The IQA is based on a set of statistical hypothesis related to the content and the structure of the image, therefore it is able to classify this image in a certain quality class that typically corresponds to a certain minimum of distortion.
The IQA is based on a set of parameters that are typically related to the visual perception of the observer. The perception of the quality is directly dependent on those parameters and, if those parameters are properly defined, there is a relation between the parameter and the quality of the image/video.
The IQA typically refers to the optimal parameter value for each scenario, the optimal parameter value can usually be considered the one that maximizes the quality of the images.
The IQA can make a direct comparison between an image of a lower quality and an image of a higher quality.
To be able to do that, the IQA first calculates a target for a perfect quality image, once this target is calculated, the target can be compared to the quality of the image and this comparison will provide values of parameters that are typical of the scenario in which the image was acquired.
IQA can be used in several scenarios in which the quality of the image is defined.
The simple format in which the IQA presents the images allows for an easy understanding in terms of its applicability in the various situations.
The IQA can be implemented in a variety of operating systems, currently most of the IQA implementations are compatible with Windows.

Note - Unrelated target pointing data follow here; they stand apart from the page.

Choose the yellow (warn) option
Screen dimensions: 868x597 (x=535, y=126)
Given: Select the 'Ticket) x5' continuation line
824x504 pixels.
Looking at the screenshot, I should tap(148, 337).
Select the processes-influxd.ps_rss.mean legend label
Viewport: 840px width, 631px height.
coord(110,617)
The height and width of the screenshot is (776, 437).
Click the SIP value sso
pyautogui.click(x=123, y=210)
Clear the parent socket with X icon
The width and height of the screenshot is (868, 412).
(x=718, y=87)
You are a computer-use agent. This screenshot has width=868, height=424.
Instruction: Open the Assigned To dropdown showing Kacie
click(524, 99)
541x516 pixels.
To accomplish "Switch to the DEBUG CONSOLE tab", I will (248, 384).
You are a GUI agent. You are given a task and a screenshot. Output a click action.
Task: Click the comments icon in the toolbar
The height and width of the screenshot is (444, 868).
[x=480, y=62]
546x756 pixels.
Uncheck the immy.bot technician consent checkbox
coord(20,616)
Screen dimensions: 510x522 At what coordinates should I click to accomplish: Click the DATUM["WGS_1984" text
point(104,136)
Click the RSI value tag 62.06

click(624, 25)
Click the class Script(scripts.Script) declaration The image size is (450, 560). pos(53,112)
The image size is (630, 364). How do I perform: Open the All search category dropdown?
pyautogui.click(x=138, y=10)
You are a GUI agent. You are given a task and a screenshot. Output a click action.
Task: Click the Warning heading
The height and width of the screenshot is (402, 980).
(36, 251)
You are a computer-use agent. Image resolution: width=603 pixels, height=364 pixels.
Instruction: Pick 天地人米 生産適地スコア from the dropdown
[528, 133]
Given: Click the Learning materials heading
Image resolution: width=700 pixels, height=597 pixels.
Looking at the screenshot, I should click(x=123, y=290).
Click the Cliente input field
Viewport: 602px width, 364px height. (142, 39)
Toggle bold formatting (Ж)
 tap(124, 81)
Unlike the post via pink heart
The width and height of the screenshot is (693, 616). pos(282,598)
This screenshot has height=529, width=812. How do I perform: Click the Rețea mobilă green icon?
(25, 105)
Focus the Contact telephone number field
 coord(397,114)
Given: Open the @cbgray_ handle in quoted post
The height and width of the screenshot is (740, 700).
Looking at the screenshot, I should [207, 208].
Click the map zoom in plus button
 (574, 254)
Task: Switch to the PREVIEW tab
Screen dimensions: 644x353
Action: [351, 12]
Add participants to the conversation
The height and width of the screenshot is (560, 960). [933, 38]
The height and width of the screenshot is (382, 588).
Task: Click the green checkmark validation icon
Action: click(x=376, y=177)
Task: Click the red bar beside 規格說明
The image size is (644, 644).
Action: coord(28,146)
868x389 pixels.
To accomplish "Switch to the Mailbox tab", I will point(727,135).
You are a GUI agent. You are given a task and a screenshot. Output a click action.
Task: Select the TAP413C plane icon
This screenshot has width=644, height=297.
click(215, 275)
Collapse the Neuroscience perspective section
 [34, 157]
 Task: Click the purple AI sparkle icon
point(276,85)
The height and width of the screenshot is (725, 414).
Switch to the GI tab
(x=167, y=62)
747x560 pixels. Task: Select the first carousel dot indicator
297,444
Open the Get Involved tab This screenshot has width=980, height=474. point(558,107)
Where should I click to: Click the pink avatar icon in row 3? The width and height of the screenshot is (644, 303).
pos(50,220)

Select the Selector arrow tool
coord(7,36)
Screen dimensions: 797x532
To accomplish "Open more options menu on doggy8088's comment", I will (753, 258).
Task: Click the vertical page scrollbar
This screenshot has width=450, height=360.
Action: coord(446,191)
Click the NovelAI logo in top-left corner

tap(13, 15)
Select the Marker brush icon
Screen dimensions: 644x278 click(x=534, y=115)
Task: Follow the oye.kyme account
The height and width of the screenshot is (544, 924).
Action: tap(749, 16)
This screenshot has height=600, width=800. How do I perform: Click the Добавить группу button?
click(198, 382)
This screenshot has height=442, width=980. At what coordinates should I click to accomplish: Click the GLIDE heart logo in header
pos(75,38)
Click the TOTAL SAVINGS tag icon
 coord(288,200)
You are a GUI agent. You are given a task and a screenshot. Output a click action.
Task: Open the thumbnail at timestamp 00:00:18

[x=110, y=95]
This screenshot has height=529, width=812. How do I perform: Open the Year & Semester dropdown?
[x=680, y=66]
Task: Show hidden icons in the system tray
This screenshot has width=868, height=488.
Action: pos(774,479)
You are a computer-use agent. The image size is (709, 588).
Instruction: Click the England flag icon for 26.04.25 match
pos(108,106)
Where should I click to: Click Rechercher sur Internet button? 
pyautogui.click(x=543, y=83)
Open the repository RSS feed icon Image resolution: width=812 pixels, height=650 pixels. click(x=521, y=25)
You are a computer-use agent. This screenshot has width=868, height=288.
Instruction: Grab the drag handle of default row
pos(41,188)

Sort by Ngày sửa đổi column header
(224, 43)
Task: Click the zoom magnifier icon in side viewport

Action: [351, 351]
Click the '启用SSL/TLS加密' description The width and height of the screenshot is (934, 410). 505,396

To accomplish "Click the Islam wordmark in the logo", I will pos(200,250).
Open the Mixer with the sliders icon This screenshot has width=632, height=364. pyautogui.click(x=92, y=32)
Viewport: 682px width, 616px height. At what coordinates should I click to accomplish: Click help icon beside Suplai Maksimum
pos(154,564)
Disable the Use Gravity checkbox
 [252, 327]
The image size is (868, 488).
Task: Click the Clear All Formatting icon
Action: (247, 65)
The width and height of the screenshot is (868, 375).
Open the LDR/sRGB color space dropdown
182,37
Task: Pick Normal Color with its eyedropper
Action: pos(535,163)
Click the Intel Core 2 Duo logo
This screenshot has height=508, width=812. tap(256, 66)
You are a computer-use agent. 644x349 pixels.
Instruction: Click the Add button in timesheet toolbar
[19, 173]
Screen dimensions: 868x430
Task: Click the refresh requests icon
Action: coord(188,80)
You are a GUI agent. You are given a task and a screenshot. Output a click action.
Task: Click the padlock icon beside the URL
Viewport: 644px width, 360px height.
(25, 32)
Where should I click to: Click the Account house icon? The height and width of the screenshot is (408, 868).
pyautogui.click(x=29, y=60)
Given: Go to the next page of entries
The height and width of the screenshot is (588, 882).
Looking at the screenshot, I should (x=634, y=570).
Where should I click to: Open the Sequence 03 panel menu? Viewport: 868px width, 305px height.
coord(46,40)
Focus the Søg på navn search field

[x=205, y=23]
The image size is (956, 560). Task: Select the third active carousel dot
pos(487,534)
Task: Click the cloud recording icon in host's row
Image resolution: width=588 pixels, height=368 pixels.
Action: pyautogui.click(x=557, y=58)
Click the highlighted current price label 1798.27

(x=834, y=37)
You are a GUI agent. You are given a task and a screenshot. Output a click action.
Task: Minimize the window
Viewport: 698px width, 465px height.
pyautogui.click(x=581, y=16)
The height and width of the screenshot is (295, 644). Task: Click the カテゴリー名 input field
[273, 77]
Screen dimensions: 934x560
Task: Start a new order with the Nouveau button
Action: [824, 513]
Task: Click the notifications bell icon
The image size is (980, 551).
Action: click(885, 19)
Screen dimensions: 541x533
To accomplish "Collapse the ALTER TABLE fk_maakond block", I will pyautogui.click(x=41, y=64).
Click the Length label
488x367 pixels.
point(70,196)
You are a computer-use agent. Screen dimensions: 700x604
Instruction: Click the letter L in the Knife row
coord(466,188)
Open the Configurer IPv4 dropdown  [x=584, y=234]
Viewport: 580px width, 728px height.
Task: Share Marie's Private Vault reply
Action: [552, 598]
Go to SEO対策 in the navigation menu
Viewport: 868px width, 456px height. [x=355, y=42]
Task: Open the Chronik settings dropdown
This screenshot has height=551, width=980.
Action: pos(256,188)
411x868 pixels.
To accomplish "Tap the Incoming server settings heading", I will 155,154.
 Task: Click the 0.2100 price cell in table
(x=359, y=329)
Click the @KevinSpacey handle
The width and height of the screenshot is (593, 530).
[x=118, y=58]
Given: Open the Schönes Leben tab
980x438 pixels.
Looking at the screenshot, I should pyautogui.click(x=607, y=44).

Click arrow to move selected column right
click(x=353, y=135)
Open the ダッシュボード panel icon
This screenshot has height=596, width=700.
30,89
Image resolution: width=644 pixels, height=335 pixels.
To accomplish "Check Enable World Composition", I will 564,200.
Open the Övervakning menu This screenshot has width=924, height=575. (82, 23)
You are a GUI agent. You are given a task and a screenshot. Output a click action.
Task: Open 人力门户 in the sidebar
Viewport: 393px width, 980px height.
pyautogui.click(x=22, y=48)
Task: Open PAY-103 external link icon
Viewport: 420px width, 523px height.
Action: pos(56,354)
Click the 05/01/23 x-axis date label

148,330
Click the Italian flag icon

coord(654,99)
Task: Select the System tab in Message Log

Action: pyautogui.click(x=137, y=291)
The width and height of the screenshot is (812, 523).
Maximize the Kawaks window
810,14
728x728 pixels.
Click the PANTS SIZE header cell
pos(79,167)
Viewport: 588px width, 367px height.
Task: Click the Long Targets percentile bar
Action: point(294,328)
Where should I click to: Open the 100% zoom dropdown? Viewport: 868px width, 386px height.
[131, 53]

The MSE is the most representative quality metric. The MSE will be used in this guide to refer to the MSE_s to be precise.
The MSE measures the mean square error between the reference and the distorted image.

Best compression qualityMSE = mean square error

The Mean Squared Error measures the difference between the reference and the distorted image.
The MSE is the most representative quality metric.
The MSE will be used in this guide to refer to the MSE_s to be precise.
The MSE measures the mean square error between the reference and the distorted image.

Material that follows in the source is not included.